Currently, only a few technologies offer healthcare providers limited capability to quantitatively measure blood flow at the bedside. Magnetic Resonance Imagers (MRIs) can measure blood flow, but they are not portable, are very expensive for hospitals to obtain and operate, and can’t be used on all patients.

SPKL technology

A prototype of the SPKL technology is in development. The current state-of-the-art device on the left is significantly larger and more expensive than the anticipated final technology.

As a result of this technological gap, doctors and surgeons often make clinical decisions using surrogate measures that poorly approximate tissue blood flow.  Ultrasound/laser Doppler instruments can only be used on large blood vessels, and have poor sensitivity to capillary or microvascular flow, Parthasarathy said.

SPKL directly addresses this limitation, with a wearable, noninvasive device for continuous monitoring of blood flow. The instrument can be used on any tissue, from brain to muscle, and it can be adapted for endoscopic use to measure tissue blood flow deep in the body. 

“I’d like to think we can make it so common that everyone has a blood flow device,” Parthasarathy said. “We’d like to make it as common as a thermometer.”

It was during a telephone conversation where the two friends were catching up with each other that Parthasarathy told Sriram about the technology he was developing and his desire to get the new idea to patients who needed it.

“I said, ‘You are a really smart guy. You should think about turning your idea into a company,’” Sriram said.

TROPICS lab

The team at the TROPICS Lab: Arindam Biswas, Abdul Mohaimen Safi and Sadhu Moka.

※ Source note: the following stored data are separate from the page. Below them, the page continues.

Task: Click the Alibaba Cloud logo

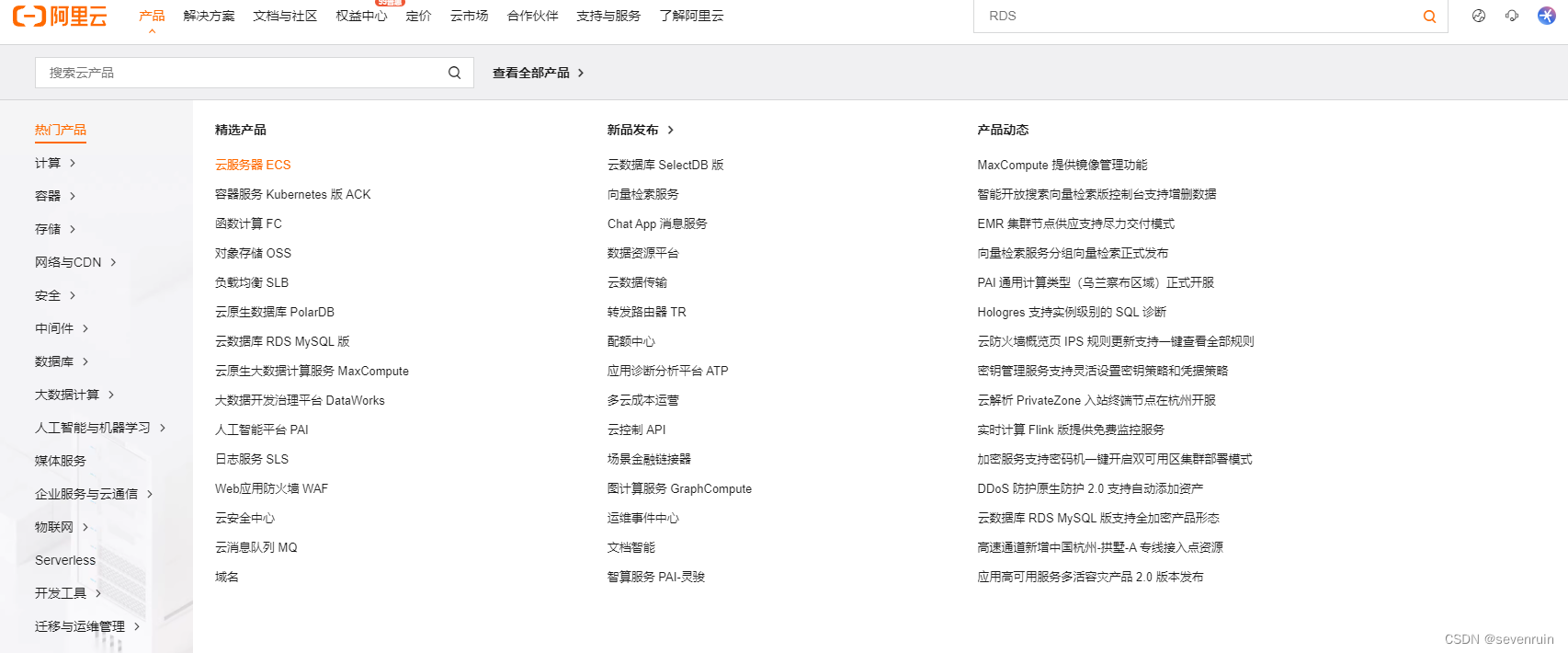Action: click(x=60, y=16)
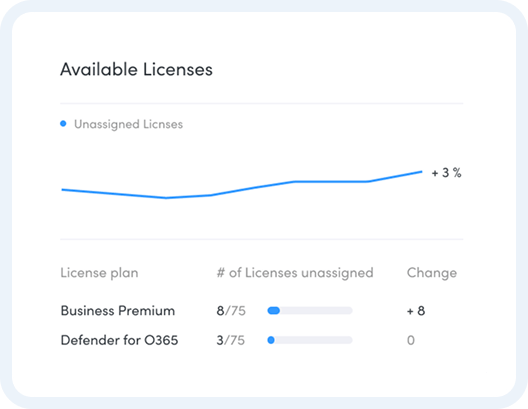The image size is (528, 409).
Task: Click the trend line's rightmost end point
Action: coord(421,172)
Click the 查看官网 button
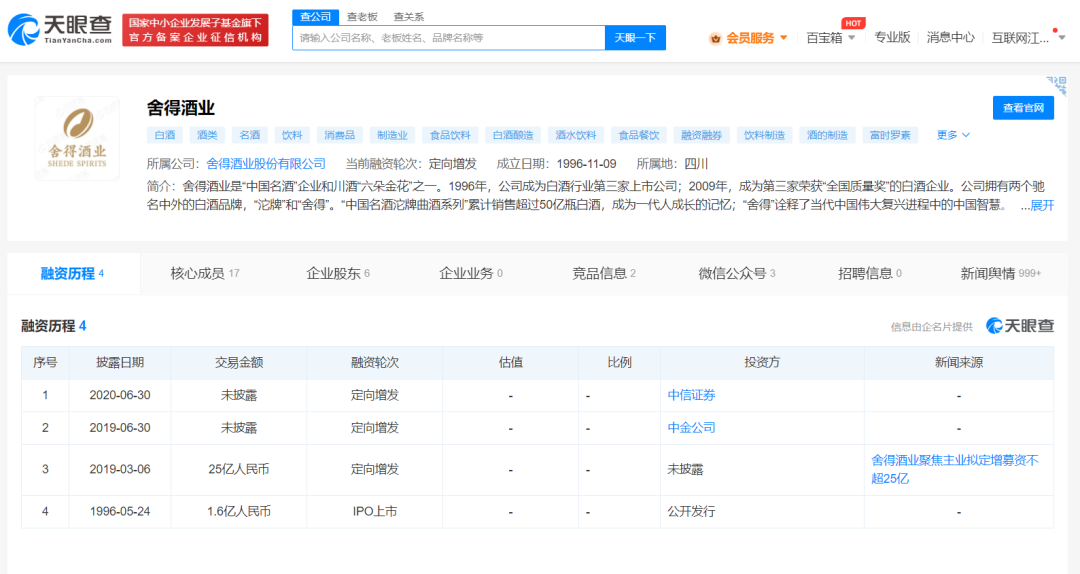This screenshot has width=1080, height=574. [x=1022, y=108]
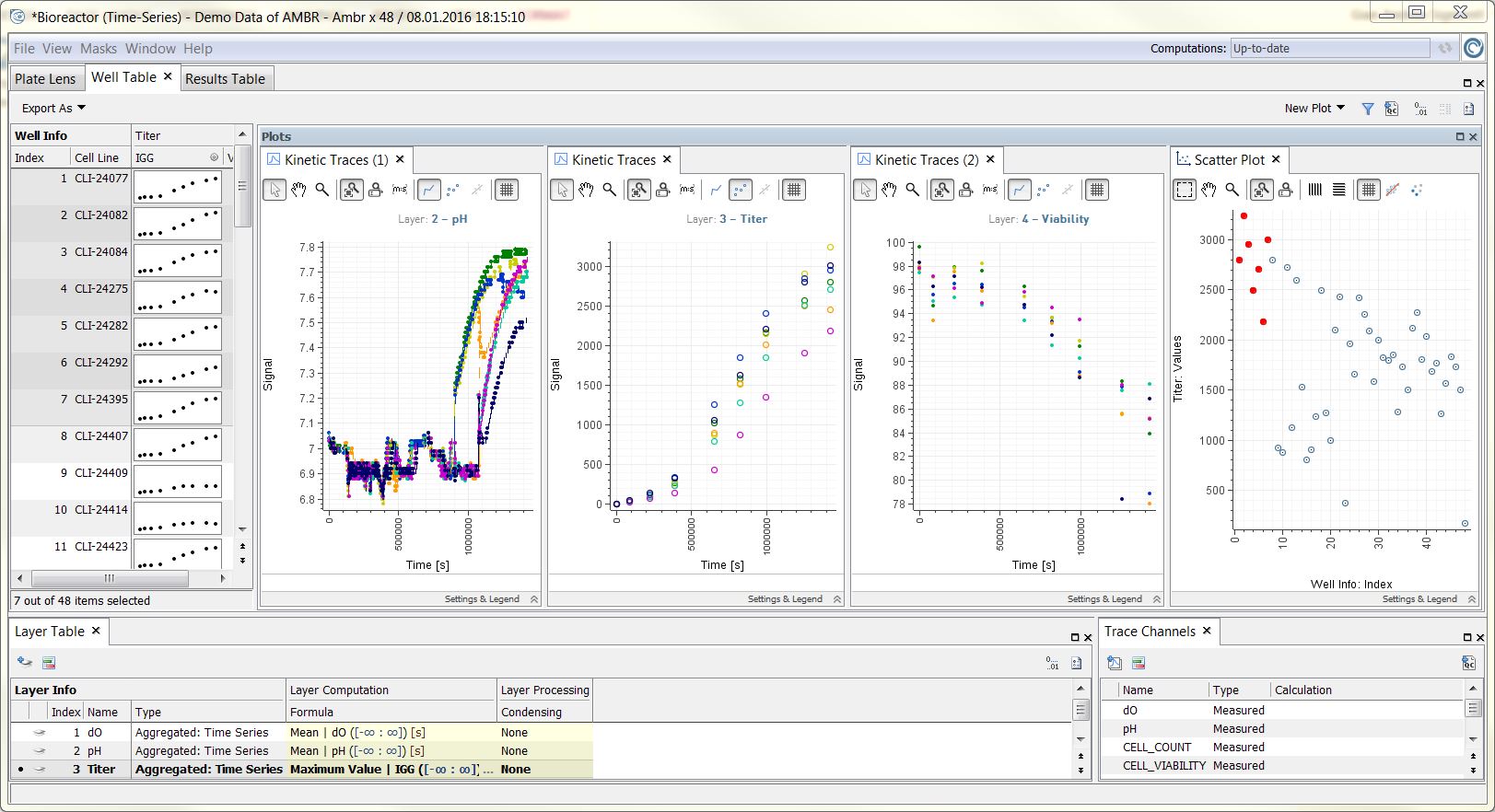Select the rectangle selection tool in Scatter Plot
Viewport: 1495px width, 812px height.
(1185, 191)
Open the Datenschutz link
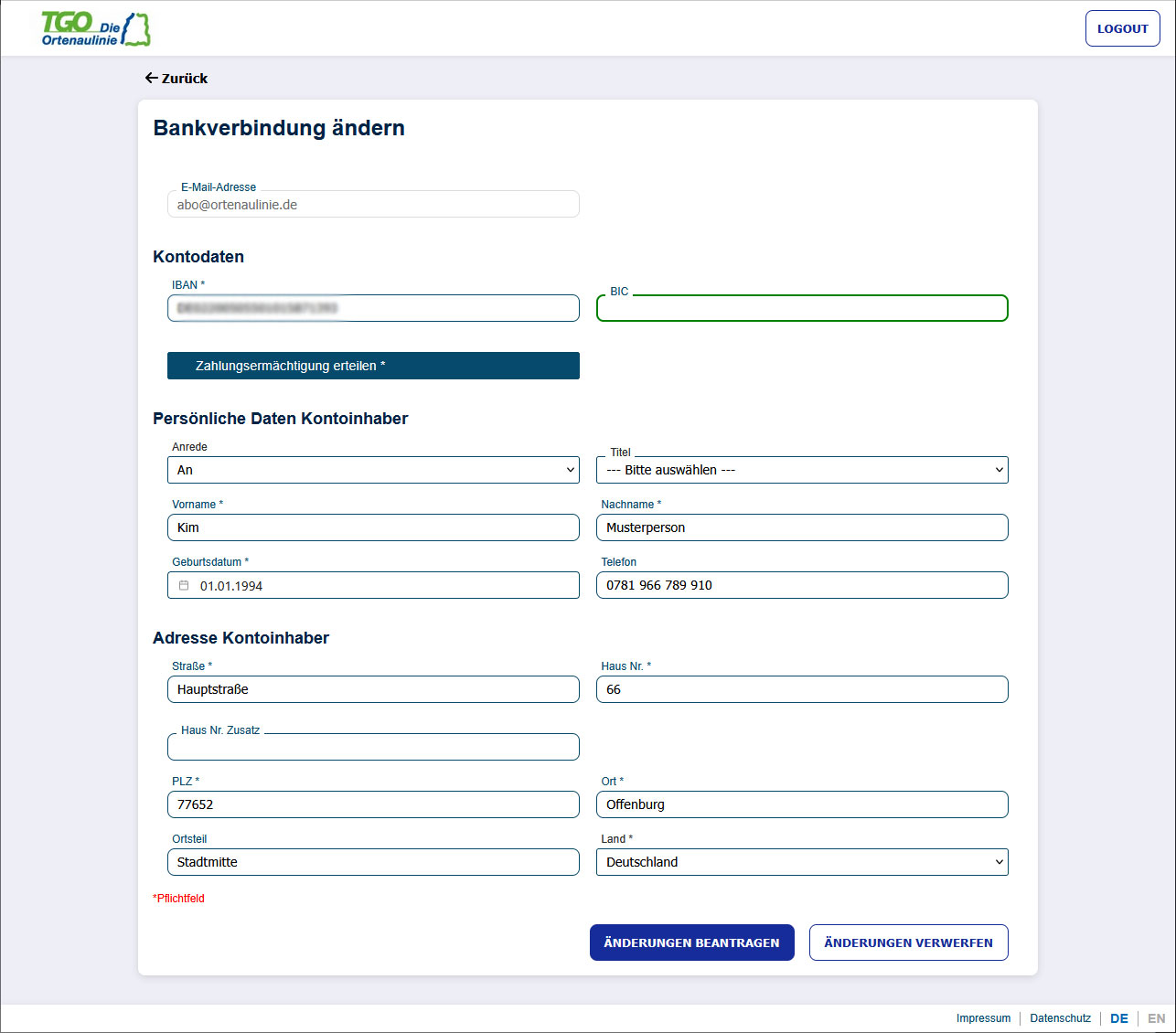 (x=1060, y=1018)
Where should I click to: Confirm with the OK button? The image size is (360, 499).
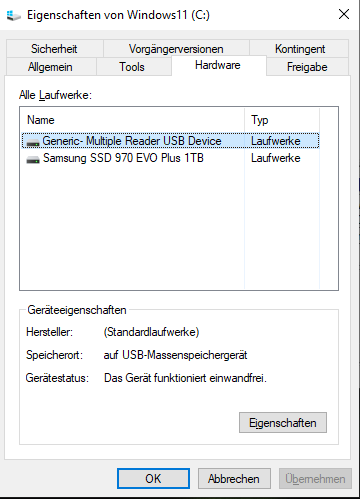(x=153, y=479)
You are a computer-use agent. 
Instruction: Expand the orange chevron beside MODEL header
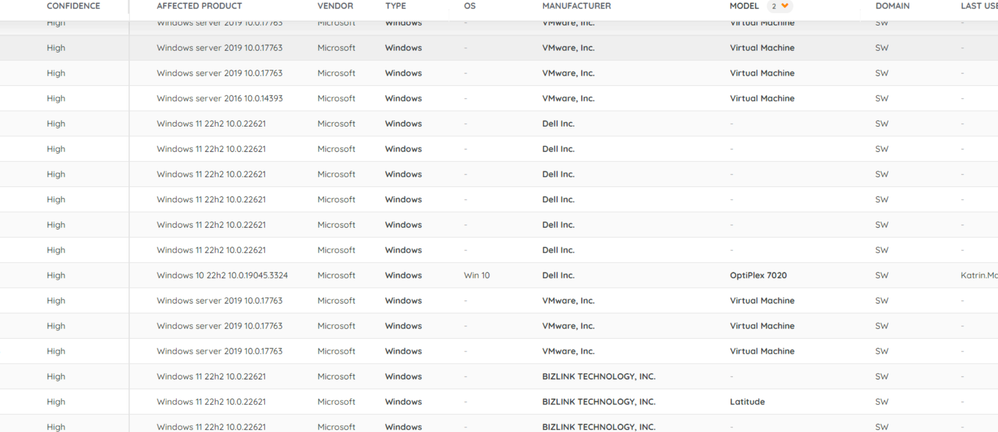click(785, 6)
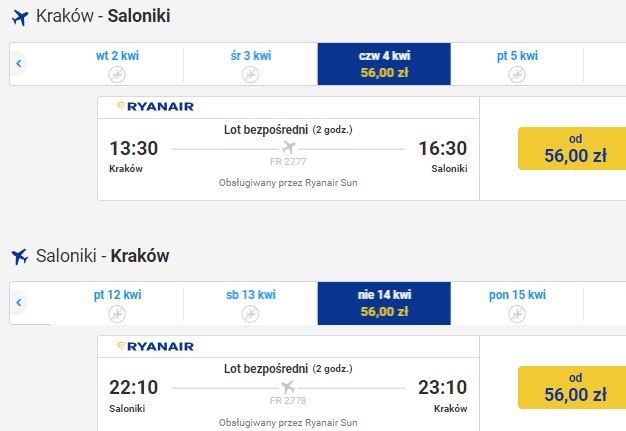Click the no-flight icon under pt 12 kwi
This screenshot has height=431, width=626.
tap(117, 314)
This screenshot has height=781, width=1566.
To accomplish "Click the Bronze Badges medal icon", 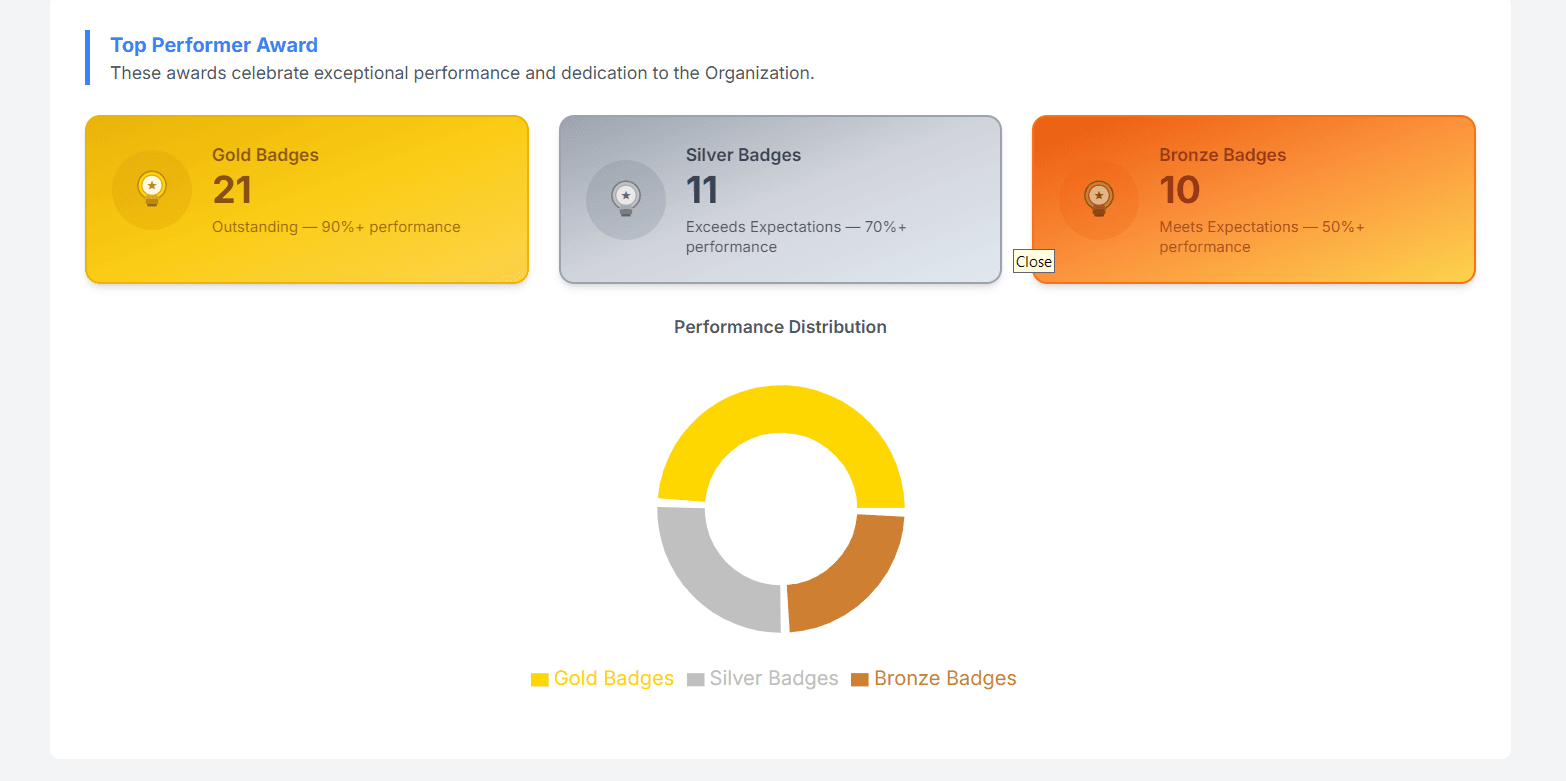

The team has been developing the patent-pending technology since 2019 and in early 2020 participated in USF’s I-Corps boot camp, a National Science Foundation-funded program that teaches faculty and students how to begin the process of taking an idea from the lab to market. Working with business mentors from the USF faculty, I-Corps teams learn how to identify potential customers, adapt their inventions to address real-world problems, and begin identifying potential funding sources and investors to support the project in its development.

Parthasarathy said he has continued to refine the technology as the research and development process continues with an eye on making the device smaller and less expensive so that any hospital – regardless of location or financial resources – would be able to have it and eventually it could be something that individual could own, like a blood pressure monitor.

“It’s a way of democratizing the technology,” he said.

“He wants to get this life-saving technology to people,” Sriram added. “He’s always been driven by how can he help people.”

Prototype versions of the invention are currently undergoing bench testing in the TROPICS lab. Parthasarathy credits electrical engineering PhD students Arindam Biswas, Abdul Mohaimen Safi and Sadhu Moka, for the incredible progress made in realizing this idea into a prototype. Results demonstrating the feasibility of the invention have been presented at scientific conferences, such as the Optical Society of America and the Society of Optical Engineers, where it won best presentation awards. The research team has journal articles on their project currently undergoing peer-review.

Their collaboration is still separated by geographic distance, but get the two on a phone call together and the easy rapport of childhood friendship soon emerges, giving a unique dimension to their startup partnership – almost as if they were destined to be team.

“Ashwin was a kid who had a plan, I had zero idea of what I wanted to do,” Sriram said as he described their intersecting academic and professional paths, each attaining a considerable measurable of personal success before reconnecting.

“I didn’t have a plan,” Parthasarathy responds.

“Well, that makes me feel better,” his friend laughs.

The Cade Prize finals will be held Sept. 30.